● Your goal: Reproduce each record exactly, but exclude every picture.

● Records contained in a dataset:
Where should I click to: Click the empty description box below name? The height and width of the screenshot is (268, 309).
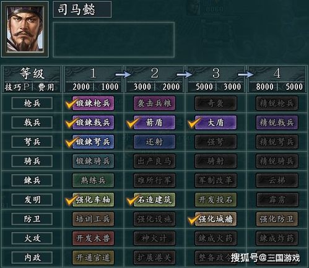point(114,40)
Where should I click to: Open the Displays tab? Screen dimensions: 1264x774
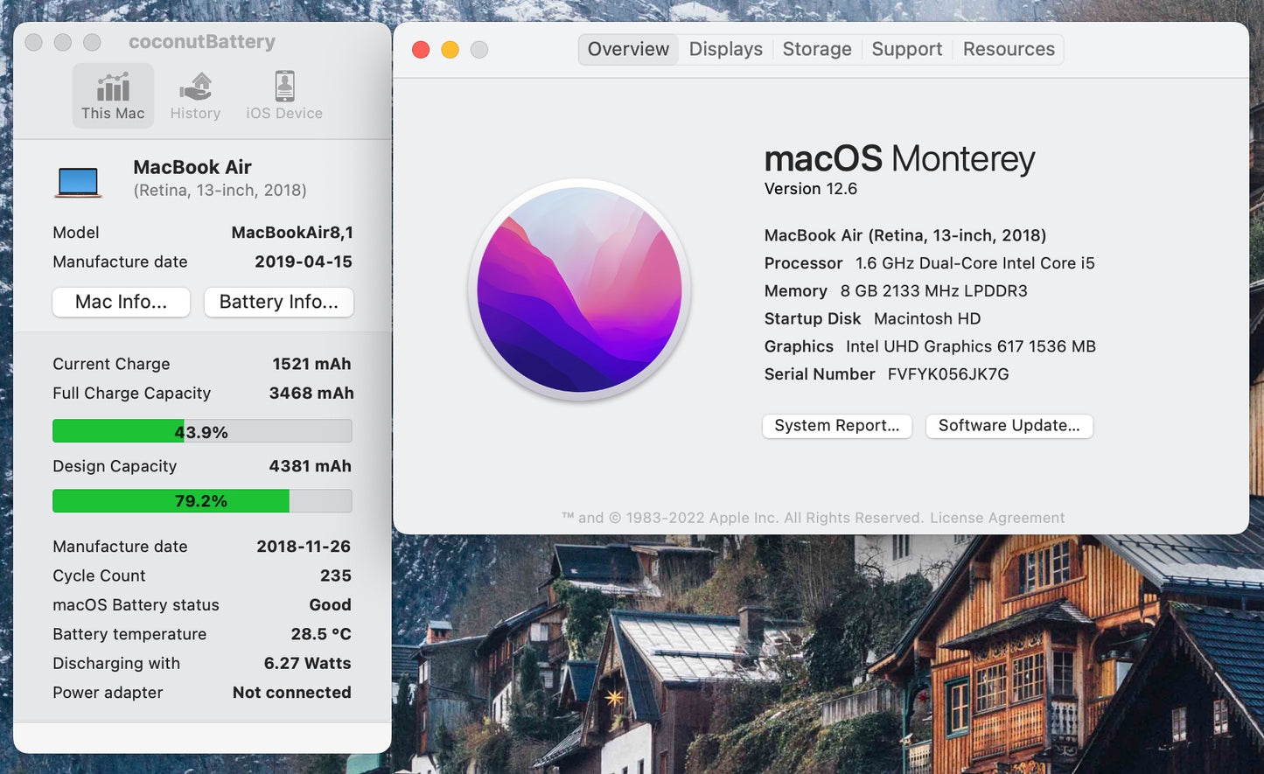point(725,50)
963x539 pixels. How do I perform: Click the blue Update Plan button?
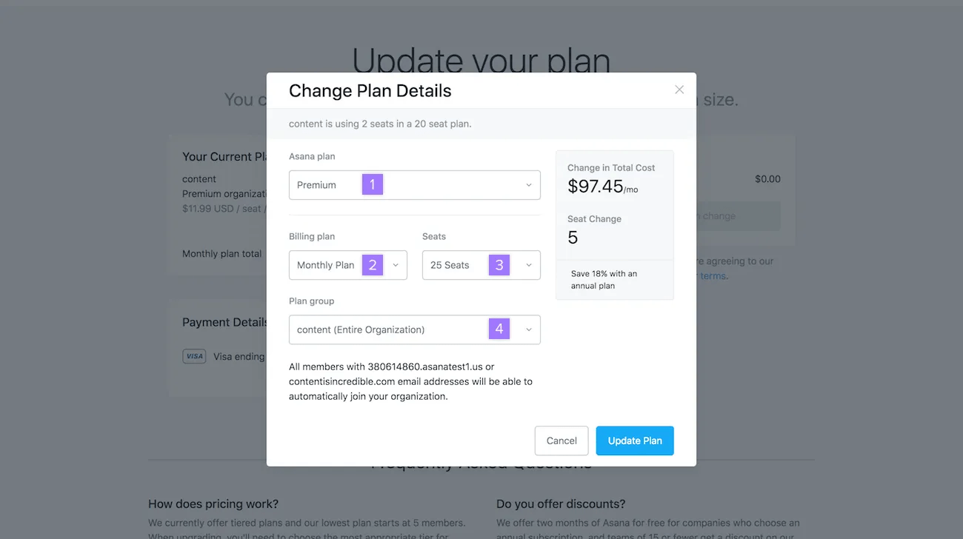[x=635, y=441]
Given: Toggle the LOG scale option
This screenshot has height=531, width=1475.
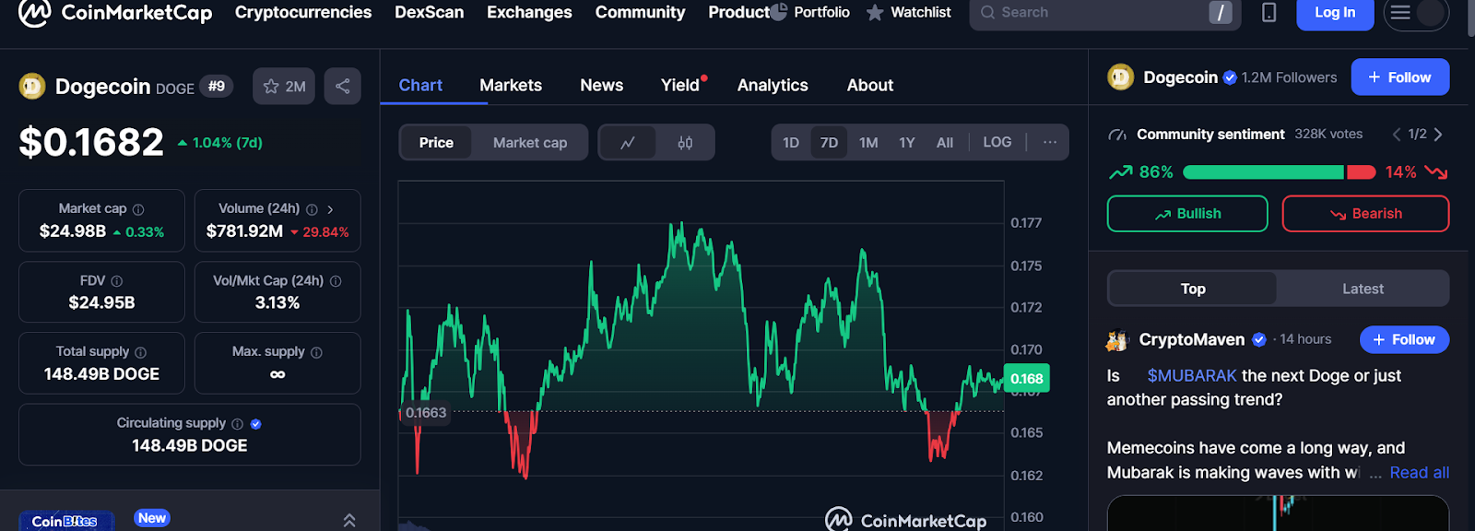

● Response to the task:
Where should I click to: Click the empty description box below name? The height and width of the screenshot is (268, 309).
point(114,40)
Where should I click to: Open the Displays tab? Screen dimensions: 1264x774
point(725,50)
963x539 pixels. How do I perform: Click the blue Update Plan button?
[x=635, y=441]
Given: Toggle the LOG scale option
This screenshot has height=531, width=1475.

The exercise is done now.